4. file_source_close_handler()

   This function is called when the file source is closed, triggering the deallocation of the file object.

   void file_source_close_handler(void *ptr) {
     /*assert*/
   	xps_pipe_source_t *source = ptr;
     /*get file from source ptr*/
   	/*deallocate file object*/
   }

Update the xps.h by adding two newly created structs xps_file_s and

struct xps_keyval_s {
  char *key;
  char *val;
};

The second struct is for storing the key-value pairs of mime extensions and mime types(mime_types lookup table). Create the type defs for the above struct. Also include the header files of both xps_mime and xps_file modules.

xps_listener Module - Modifications

xps_listener.c

As we have to serve file for the incoming connections on port 8002, the listener_connection_handler function has to be modified. The xps_file_create function is invoked for opening the file and creating a xps_file_s instance for it. The path of file to be opened is specified in the argument. Then pipe is created with the source that is attached to the file instead of that attached to connection.

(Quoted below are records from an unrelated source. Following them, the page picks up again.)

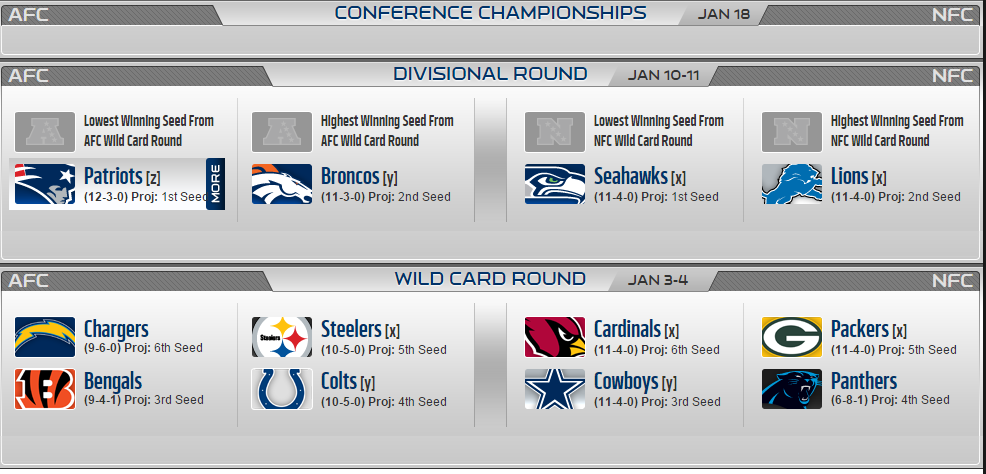The width and height of the screenshot is (986, 474).
Task: Click the Cardinals team logo
Action: 555,337
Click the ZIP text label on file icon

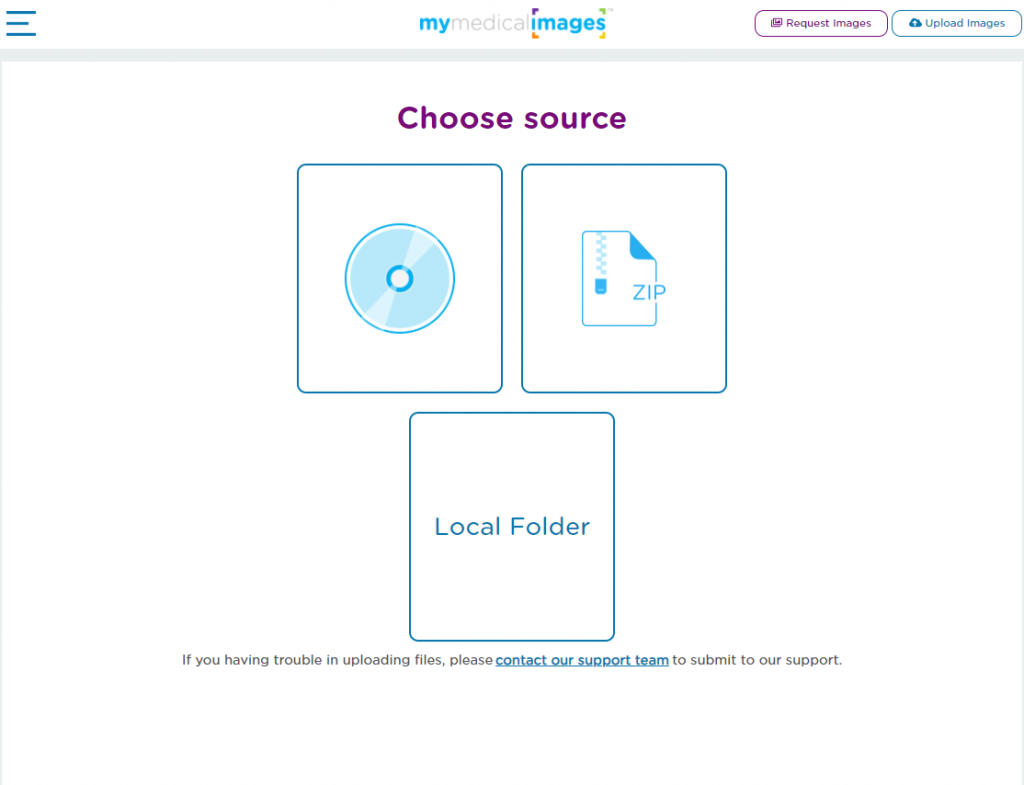point(649,293)
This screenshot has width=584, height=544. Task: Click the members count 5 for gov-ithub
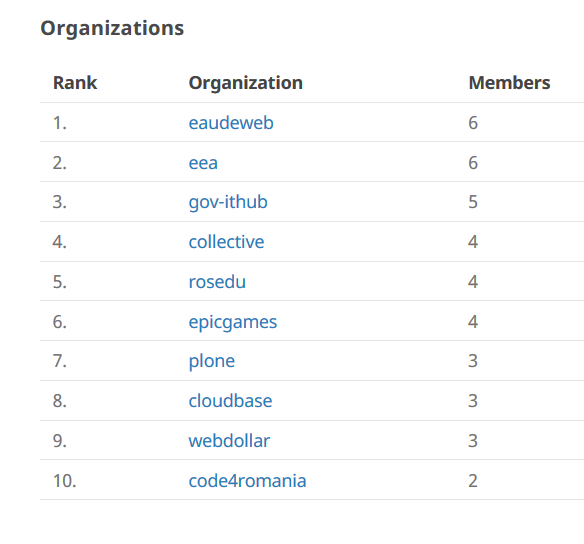click(473, 202)
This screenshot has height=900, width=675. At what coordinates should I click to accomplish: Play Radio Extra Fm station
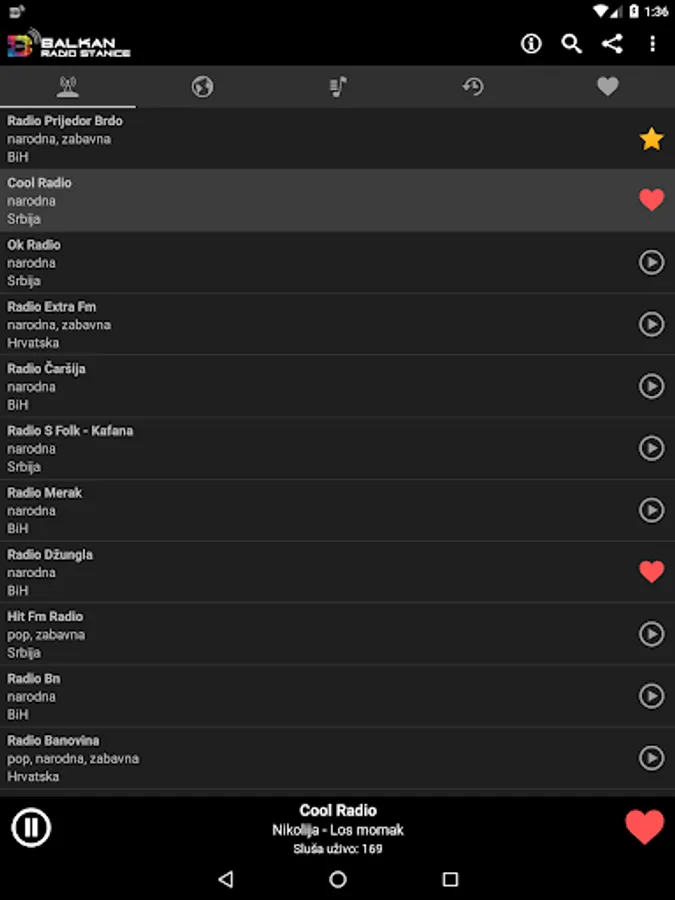click(651, 324)
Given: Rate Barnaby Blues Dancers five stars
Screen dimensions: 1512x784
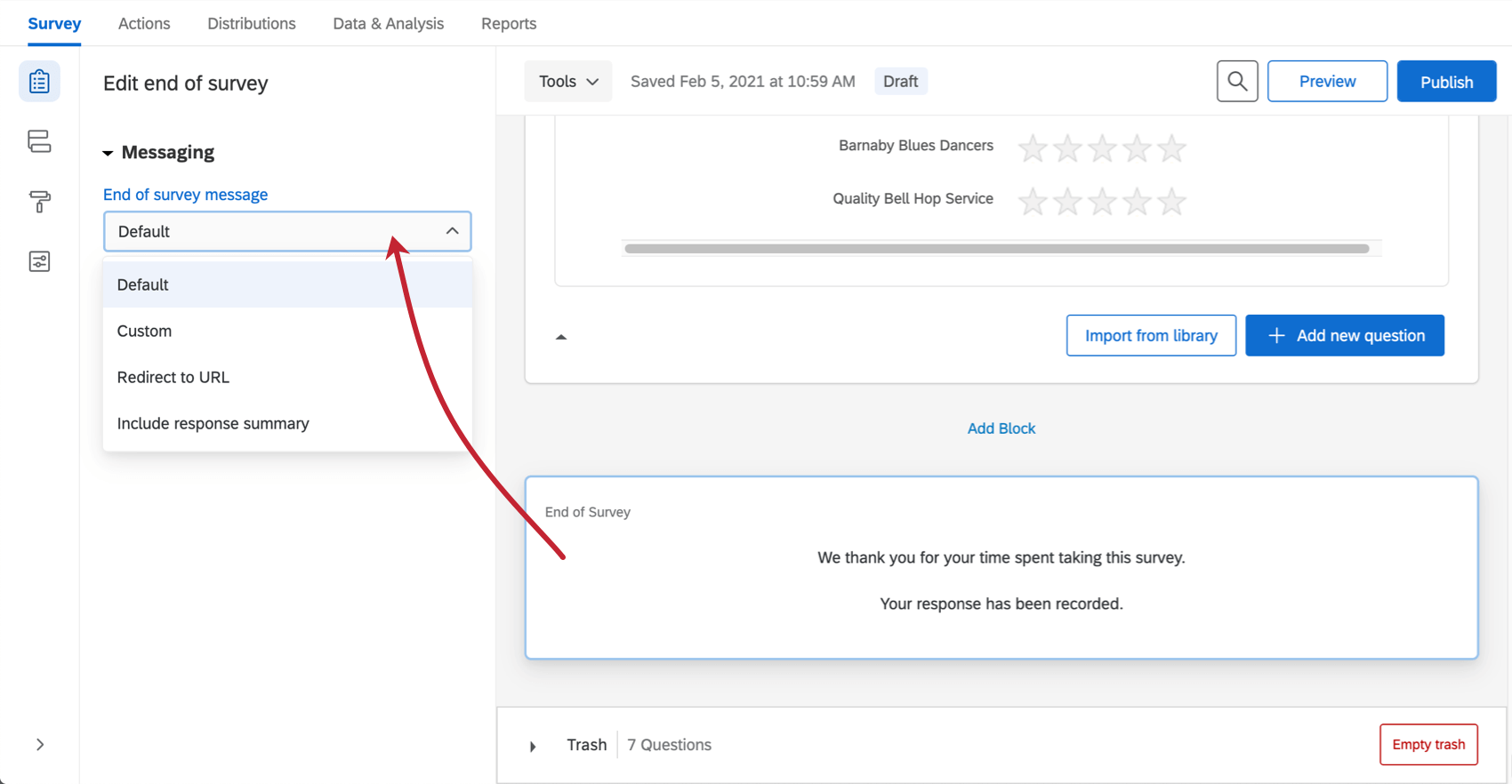Looking at the screenshot, I should tap(1171, 148).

    if (listener->port == 8001) {
      ....
    } else if (listener->port == 8002) {
      int error;
      xps_file_t *file = xps_file_create(listener->core, "public/sample.txt", &error);
      xps_pipe_create(listener->core, DEFAULT_PIPE_BUFF_THRESH, file->source, client->sink);
    } else {
      ...
    }

Milestone #1

Update the build.sh to include the newly created modules.

In the expserver folder, create a new folder public. Inside this create a file sample.txt with any content. This path is given while calling the xps_file_create function.

Now start the server as mentioned in previous stages. Connect a client on port 8002 using netcat localhost 8002. Verify that the contents in file sample.txt is received by the client in terminal. Thus we have successfully implemented a basic file server which can send files in local disk to the client.

AUTOMATED TESTS

Verify your implementation using the Stage 12 Automated Tests.

Conclusion

Now all the clients connected to port 8002, would be served the specified file. Thus we have implemented a simple file transfer system. The file server is implemented along with the pipe mechanism itself with the only difference being source reading the file attached to its ptr field and writing it to pipe.